Suspicious transfers raise more questions on Nisman
Alberto Nisman’s ex-wife, Federal Judge Sandra Arroyo Salgado, heads a press conference at the Senate, earlier this year.
United States authorities concerned by US$650,000, deposited between 2012-2014
US authorities have reported “evidence of suspicious activity” involving a bank account held in the name of late former AMIA special prosecutor Alberto Nisman.
Investigators discovered that over US$650,000 was deposited into Nisman’s Merrill Lynch account between 2012 and August, 2014, without no obvious or apparent justification for the transfers. One of the businessmen who made at least one transfer is none other than financial consultant Damián Stefanini, who remains missing after mysteriously disappearing last year, according to an investigation published in the Perfil newspaper yesterday, which cited US documents that showed a total of nine transfers and the amounts involved.
San Isidro Federal Judge Sandra Arroyo Salgado, Nisman’s ex-wife, is presiding over the investigation into Stefani’s disappearance.
Stefanini is on an Interpol watchlist.
An estimated US$666,690 was transferred between September 13, 2012, and August 19, 2014, documents reveal. This information further poses questions for Nisman’s mother Sara Garfunkel, his sister Sandra Nisman and IT expert Diego Lagomarsino since they were also signatories on the account, which the late AMIA prosecutor had power of attorney over. All of them are now being investigated for alleged money-laundering by Federal Judge Rodolfo Canicoba Corral and prosecutor Juan Pedro Zoni.
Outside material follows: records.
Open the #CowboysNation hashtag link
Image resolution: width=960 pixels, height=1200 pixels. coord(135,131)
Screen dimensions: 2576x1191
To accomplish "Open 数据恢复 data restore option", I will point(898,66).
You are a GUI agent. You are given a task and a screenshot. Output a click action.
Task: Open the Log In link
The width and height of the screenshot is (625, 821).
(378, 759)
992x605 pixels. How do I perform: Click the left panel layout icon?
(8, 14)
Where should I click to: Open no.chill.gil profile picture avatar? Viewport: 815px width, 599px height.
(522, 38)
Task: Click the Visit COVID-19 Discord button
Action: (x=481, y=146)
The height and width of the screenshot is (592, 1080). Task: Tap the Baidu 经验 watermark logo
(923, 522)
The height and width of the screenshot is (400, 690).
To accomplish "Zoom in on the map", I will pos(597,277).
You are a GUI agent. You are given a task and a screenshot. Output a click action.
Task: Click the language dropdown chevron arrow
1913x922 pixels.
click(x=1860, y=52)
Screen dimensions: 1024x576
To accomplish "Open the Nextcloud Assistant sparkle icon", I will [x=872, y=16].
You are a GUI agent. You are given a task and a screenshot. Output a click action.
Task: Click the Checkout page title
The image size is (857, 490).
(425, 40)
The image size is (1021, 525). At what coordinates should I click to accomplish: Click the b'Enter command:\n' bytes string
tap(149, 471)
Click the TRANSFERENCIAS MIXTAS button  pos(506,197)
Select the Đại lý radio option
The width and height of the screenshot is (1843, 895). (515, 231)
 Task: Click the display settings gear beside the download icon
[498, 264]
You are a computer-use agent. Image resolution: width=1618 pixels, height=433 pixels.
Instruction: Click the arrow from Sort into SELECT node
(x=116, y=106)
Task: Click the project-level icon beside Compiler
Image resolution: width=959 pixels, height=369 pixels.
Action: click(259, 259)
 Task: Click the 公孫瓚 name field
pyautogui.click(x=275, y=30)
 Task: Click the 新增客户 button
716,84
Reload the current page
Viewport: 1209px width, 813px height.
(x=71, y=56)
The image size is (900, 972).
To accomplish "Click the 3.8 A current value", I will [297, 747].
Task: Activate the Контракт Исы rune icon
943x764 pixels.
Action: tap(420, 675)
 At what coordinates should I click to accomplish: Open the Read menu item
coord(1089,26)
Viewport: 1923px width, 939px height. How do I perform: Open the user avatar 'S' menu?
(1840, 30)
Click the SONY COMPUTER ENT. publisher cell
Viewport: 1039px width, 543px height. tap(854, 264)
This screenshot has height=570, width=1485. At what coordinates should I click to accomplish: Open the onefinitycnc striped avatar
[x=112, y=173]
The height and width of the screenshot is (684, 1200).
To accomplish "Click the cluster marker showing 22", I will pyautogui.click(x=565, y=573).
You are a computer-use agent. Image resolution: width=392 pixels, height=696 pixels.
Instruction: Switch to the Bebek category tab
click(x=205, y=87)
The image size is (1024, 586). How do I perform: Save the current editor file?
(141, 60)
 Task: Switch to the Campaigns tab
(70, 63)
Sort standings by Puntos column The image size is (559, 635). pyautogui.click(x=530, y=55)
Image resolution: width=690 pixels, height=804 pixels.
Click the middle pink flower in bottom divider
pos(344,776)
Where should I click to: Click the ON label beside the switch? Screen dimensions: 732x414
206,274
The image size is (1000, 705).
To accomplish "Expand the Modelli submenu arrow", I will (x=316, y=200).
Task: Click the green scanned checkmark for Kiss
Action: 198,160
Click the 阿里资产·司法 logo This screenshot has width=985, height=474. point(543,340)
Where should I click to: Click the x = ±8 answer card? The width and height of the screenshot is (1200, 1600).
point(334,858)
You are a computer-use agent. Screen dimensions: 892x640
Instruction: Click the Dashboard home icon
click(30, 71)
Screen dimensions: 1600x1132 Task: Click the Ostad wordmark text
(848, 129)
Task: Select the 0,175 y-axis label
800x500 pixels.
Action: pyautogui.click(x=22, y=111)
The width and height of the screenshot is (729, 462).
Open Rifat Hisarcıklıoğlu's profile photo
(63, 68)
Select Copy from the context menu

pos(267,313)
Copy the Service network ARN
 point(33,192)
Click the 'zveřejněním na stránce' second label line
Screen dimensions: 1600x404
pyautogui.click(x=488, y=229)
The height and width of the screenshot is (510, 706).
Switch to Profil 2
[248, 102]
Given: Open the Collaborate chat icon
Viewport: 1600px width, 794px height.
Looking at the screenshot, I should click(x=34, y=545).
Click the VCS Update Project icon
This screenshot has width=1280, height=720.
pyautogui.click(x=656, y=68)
Another depositor on the list that raises eyebrows is businessman Claudio Picón. Picón’s company, Palermopack SA, owned the model Q5 Audi that Nisman drove — and Nisman held in his safebox a receipt for a US$200,000-transfer Picón sent to his account.
Nisman’s Merril Lynch bank account was first opened on March 7, 2002, but Lagomarsino only became a title holder of the joint bank account in 2014.
Another transfer originates from a company based in Hong Kong, Rodfa Limited, that deposited US$134,975 in Nisman’s account. Rodfa was founded just six months before the transfer was made on March 16, 2012, and its commercial activity is listed as “private.” In addition, Stefanini deposited US$150,000 on October 23, 2012, and Picón transferred US$72,000 between January 24, 2013, and March 19, 2014. However, the US documents do not provide any information about the US$200,000-transfer Picón made to Nisman, with the only evidence being the receipt found in his safe.
Although the transfers reported to be suspicious represent US$542,775, the total amount transferred is being investigated.
US authorities also discovered that Nisman owned an apartment in Ventura, Florida.
According to real estate registers, the unit was purchased in July 2006 for around US$530,000.
He also received transfers from Argentine-American businessman Guillermo Nicolás Salimei, the son of an Argentine businessman operating in Miami. Salimei’s company, Las Tierras USA, deposited US$50,000 into Nisman’s account on August 21, 2014. That same day, he recdeived a US$10,000-deposit from Israel under the name Lungelson, which US authorities reported as suspicious as it is a last name of family relation to the Garfunkels (the last name of Nisman’s mother).
The Salimeis, both the father and the son, have several businesses in Argentina, and Guillermo Nicolás has several businesses registered in Florida. In Buenos Aires they have a company registered as both a financial consultancy and real estate company. On August 22, 2014, Vivaterra SA travel agency from Buenos Aires sent US$50,000 to Nisman. Of the last two depositors, which transferred money in September 2012, one doesn’t appear in the official registers. The other is named Daniel Benayon, who lives in Buenos Aires.